Estratto dell'intervista:
Un poeta parla di ciò che realmente vive o di ciò che vorrebbe ricevere, e che sempre gli sfugge?


Parla sempre, sempre, sempre, di ciò che vorrebbe ricevere, cioè soldi; e sempre, sempre, sempre di ciò che a lui sfugge, cioè la notorietà. Il 90% dei vati che ho conosciuto vorrebbe essere un incrocio, mondadoriano, tra Balotelli e Belén, e ci riesce: un Belòt.


A quale gioco della tua infanzia vorresti paragonare la tua poesia?


Gioco dello striptease, incominciato sin dalla tenera età di sette/otto anni nel cortile di casa, con ragazzini e ragazzine consenzienti (?). Ciascuno decideva un vestito, che l’altro/a doveva levare, nascosti dentro a un box o dietro a una macchina. Io, non contento, cercavo sempre di convincere l’uno a infilare qualcosa nel qualcosa dell’altra. La mia anti-«poesia», ecco, continua a cercare di inoculare il lettore [sebbene mia madre non sappia, sono conscio che una mia intervista non finirà mai sul Corriere della Sera].


Che cosa ti ha insegnato la frequentazione della scrittura poetica?


Le brutte frequentazioni mi hanno insegnato che «tutti quelli che fanno codesto mestiere finiscono sempre allo spedale o in prigione» [Pinocchio]. La scrittura in versi ha la stessa scarsa reputazione di me.


Qual è il grado di finzione e di mascheramento di un poeta?


Dipende da che club-privè frequenta. La funzione mimetica dell’intelle(a)ttuale è fondamentale, in un mondo dove il super-capitalismo nomade appare e scompare, divenendo inafferrabile, dietro i clicks di un mouse che causano i crolli delle borse o i fallimenti di intere nazioni. Per sconfiggere un nomade, devi diventare nomade, mascherarti, attaccare nell’ombra, diventare un clochard, claudicare, un homeless dell’arte, un fautore della guerrilla metrica, nei suoi due fondamenti: finzione e mascheramento.

Dati forniti:

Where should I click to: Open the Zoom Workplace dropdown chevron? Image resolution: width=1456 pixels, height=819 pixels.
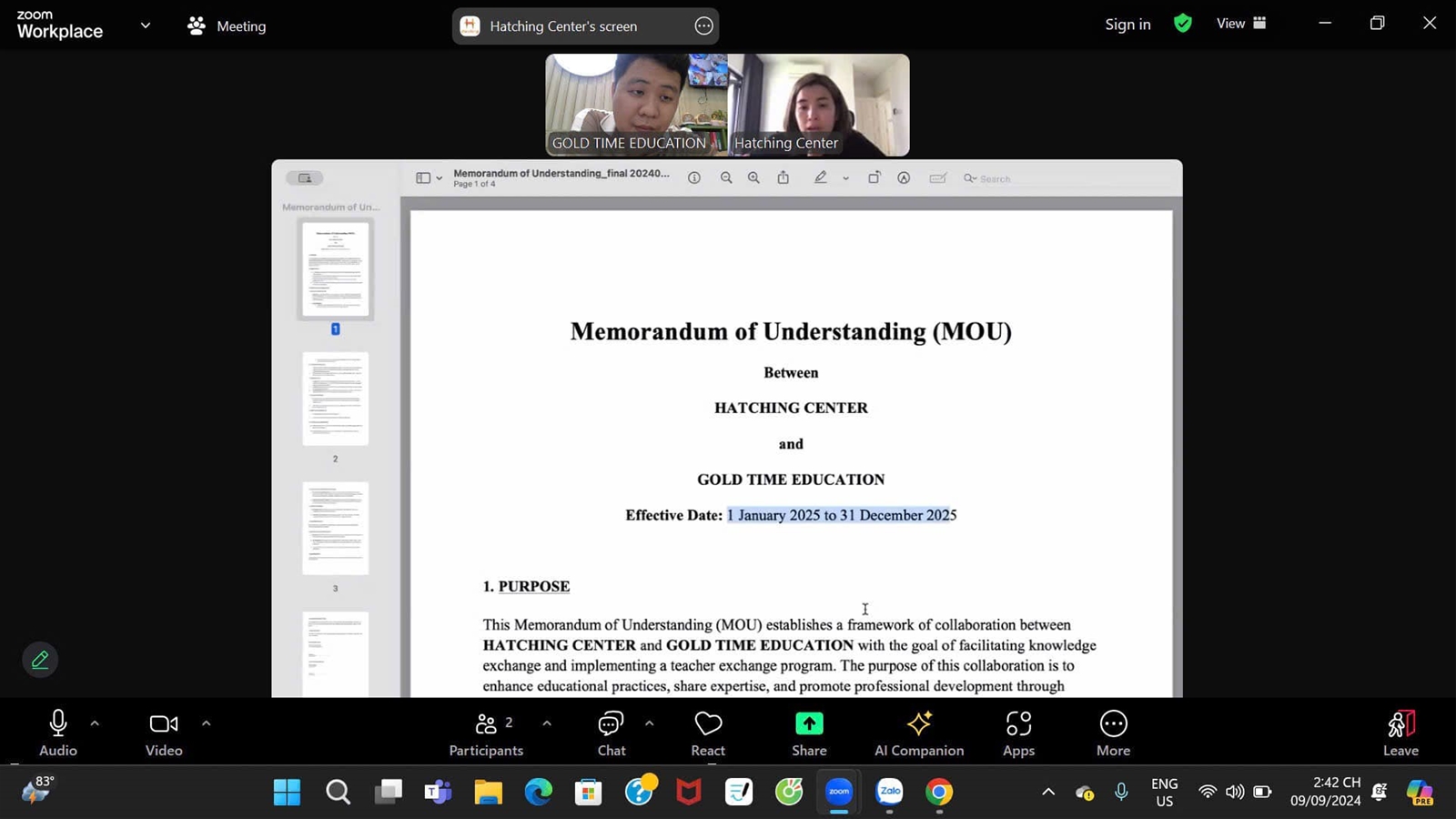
* * *
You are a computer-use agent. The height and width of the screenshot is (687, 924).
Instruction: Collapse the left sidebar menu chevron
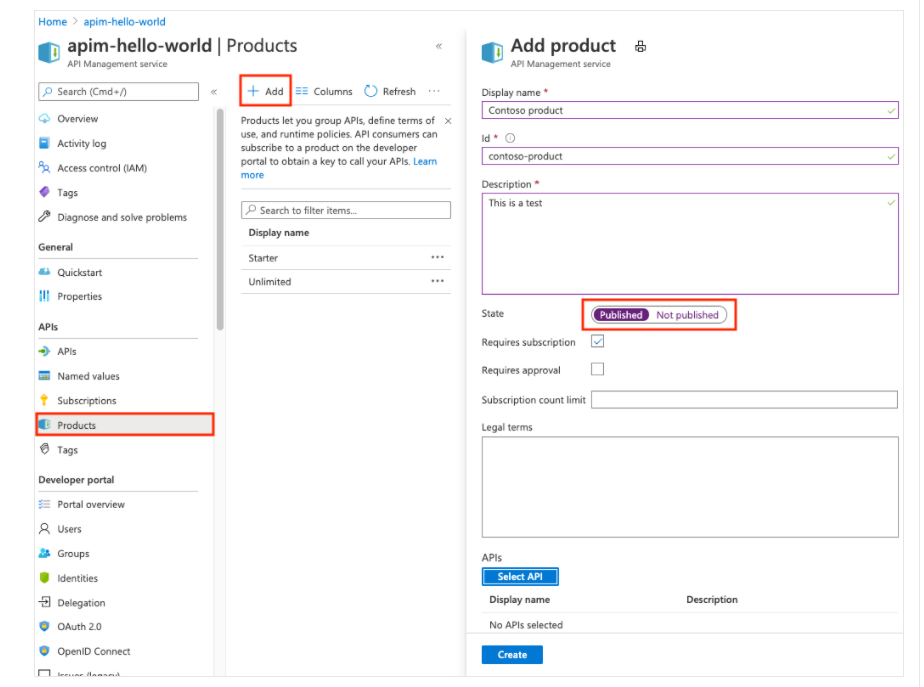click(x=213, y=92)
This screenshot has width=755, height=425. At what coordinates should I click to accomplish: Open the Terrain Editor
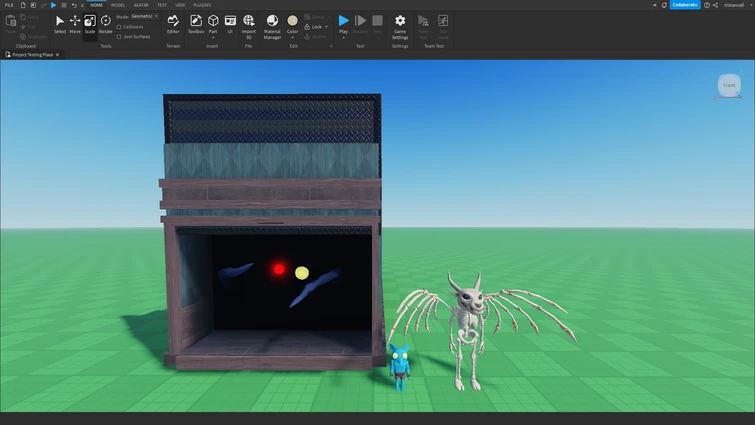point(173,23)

Consegne:
(1) Restituisci il passo dell'intervista compreso tra "Che cosa ti" e "finzione e mascheramento.", estremi inclusi.
(2) Quali sono, secondo l'intervista, i due fondamenti della guerrilla metrica?
I dati provengono da un'altra fonte.

Esiti delle consegne:
(1)
Che cosa ti ha insegnato la frequentazione della scrittura poetica?


Le brutte frequentazioni mi hanno insegnato che «tutti quelli che fanno codesto mestiere finiscono sempre allo spedale o in prigione» [Pinocchio]. La scrittura in versi ha la stessa scarsa reputazione di me.


Qual è il grado di finzione e di mascheramento di un poeta?


Dipende da che club-privè frequenta. La funzione mimetica dell’intelle(a)ttuale è fondamentale, in un mondo dove il super-capitalismo nomade appare e scompare, divenendo inafferrabile, dietro i clicks di un mouse che causano i crolli delle borse o i fallimenti di intere nazioni. Per sconfiggere un nomade, devi diventare nomade, mascherarti, attaccare nell’ombra, diventare un clochard, claudicare, un homeless dell’arte, un fautore della guerrilla metrica, nei suoi due fondamenti: finzione e mascheramento.

(2) I due fondamenti sono la finzione e il mascheramento.